C’est long longtemps dans les urgences du Québec
Texte d’opinion publié en exclusivité sur notre site.
Si vous devez vous présenter dans les urgences du Québec, vous êtes mieux de prendre votre mal en patience!
Au cours de la dernière année, la durée médiane d’une visite dans les urgences de la province s’est établie à 5 heures et 13 minutes. Autrement dit, pour la moitié des patients s’étant présentés aux urgences de la province, l’attente aura été encore plus longue.
Sachant que près de 10 000 patients se rendent quotidiennement aux urgences, cela implique que plus de 1,8 millions de patients québécois auront passé une bonne portion de leur journée dans une salle d’urgence cette année.
Derrière tous ces chiffres, se cache une réalité que l’on a trop souvent tendance à oublier.
Après tout, attendre aux urgences n’est pas comme attendre pour le nouvel iPhone. On y va parce qu’on a mal, parce qu’on est préoccupés par l’État de santé d’un être cher, ou parce qu’on craint les complications qui pourraient subvenir.
L’an dernier, il y a eu 1,8 millions d’instances différentes où les Québécois et Québécoises ont dû subir ce stress et cette douleur pendant plus de cinq heures alors qu’ils attendaient d’être soignés.
Si 5 heures et 13 minutes était la médiane panquébécoise, il faut reconnaître que la situation varie beaucoup d’une région à l’autre.
Les Gaspésiens et Gaspésiennes, par exemple, attendent bien moins longtemps aux urgences, avec une durée médiane de séjour de 3 heures et douze minutes.
En revanche, les habitants des Laurentides doivent composer avec la plus grande médiane régionale, à 7 heures et 18 minutes.
Dans certains centres hospitaliers, la situation est encore pire.
L’urgence avec la plus longue durée médiane de séjour est celle du Centre hospitalier Anna-Laberge de Châteauguay, sur la rive sud de Montréal. Au cours de la dernière année, le patient médian s’y étant présenté a été contraint d’y passer 13 heures et 4 minutes avant d’obtenir son congé ou d’être transféré à un étage.
On a vérifié et, ses patients pourraient quitter l’urgence plus rapidement en se rendant en France pour un traitement.

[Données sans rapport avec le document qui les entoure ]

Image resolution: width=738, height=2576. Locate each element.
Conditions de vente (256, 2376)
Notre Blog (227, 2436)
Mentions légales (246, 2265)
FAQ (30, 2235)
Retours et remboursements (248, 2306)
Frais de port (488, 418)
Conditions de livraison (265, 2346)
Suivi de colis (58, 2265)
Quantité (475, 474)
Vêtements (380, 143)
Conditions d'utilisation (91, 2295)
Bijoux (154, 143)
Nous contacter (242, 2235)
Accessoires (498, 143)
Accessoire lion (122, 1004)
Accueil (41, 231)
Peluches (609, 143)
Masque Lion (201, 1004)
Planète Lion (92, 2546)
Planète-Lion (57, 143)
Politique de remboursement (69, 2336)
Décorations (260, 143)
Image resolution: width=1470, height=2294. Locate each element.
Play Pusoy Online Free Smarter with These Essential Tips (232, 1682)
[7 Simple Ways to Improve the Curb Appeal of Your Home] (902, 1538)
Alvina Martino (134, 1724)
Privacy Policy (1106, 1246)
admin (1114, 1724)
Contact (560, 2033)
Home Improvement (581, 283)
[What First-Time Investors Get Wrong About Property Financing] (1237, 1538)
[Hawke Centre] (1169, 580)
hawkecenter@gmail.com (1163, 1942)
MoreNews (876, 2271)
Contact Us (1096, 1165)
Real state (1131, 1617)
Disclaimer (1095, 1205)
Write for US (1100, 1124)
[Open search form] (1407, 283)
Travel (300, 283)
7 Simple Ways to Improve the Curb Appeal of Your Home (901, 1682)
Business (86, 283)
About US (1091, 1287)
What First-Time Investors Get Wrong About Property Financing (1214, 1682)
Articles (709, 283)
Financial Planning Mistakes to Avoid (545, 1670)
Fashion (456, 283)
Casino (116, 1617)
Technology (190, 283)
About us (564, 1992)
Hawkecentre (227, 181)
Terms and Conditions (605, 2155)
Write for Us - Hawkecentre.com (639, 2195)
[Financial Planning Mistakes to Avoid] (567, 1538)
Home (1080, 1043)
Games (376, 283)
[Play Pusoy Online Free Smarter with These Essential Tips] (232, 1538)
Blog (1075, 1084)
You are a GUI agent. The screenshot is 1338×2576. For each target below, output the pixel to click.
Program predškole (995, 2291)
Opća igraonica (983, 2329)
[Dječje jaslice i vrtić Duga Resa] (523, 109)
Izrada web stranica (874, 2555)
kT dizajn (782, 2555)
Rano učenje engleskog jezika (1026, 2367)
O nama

Comptez d’abord une course de 30 minutes en taxi pour vous rendre à l’aéroport Trudeau. Ajoutez-y deux heures et demie d’attente avant le départ, sept heures de vol jusqu’à l’aéroport de Paris Charles-de-Gaulles et une trentaine de minutes pour sortir de l’aéroport. Il ne vous reste plus qu’à prendre un taxi pendant 25 minutes afin d’arriver à l’Hôpital du Vert-Galant, où le séjour moyen à l’urgence est de une heure et trois quarts.
Cela vous aura pris un total de 12h40, soit 24 minutes de moins que le séjour type au Centre Hospitalier Anna-Laberge.
On comprendra que d’aller se faire soigner en France n’est pas la solution aux problèmes du système de santé québécois, mais cela permet bien d’en saisir l’ampleur.
Le phénomène n’est pas nouveau non plus.
En 1980, une circulaire du ministère des Affaires sociales avait été expédiée dans les urgences de la province affirmant « qu’aucun malade ne devra séjourner plus de 48 heures dans les services d’urgence.
Pourtant, selon les données du ministère de la Santé et des services sociaux, il n’y a pas moins de 55 262 Québécois et Québécoises qui ont été contraints de passer plus de deux jours consécutifs en attente dans les salles d’urgence de la province.
Le fait est que notre système de santé manque de capacité de traitement. Que vous vous présentiez en clinique externe, en salle d’urgence ou que vous ayez besoin d’une opération non-urgente, l’attente est un symptôme de ce manque de capacité.
Dans ce contexte, le projet de mini-hôpitaux indépendants proposés par le gouvernement Legault prend tout son sens.
À l’instar d’autres systèmes universels tels les systèmes français et suédois, ces hôpitaux à gestion indépendante, mais accessibles avec la carte soleil, permettront de rehausser le nombre de patients par jour pouvant être traités dans les hôpitaux du Québec.
Après tout, les Québécois et Québécoises n’ont-ils pas déjà suffisamment attendu?
Emmanuelle B. Faubert est économiste à l’IEDM et l’auteure de « La situation stagne dans les urgences du Québec ». Elle signe ce texte à titre personnel.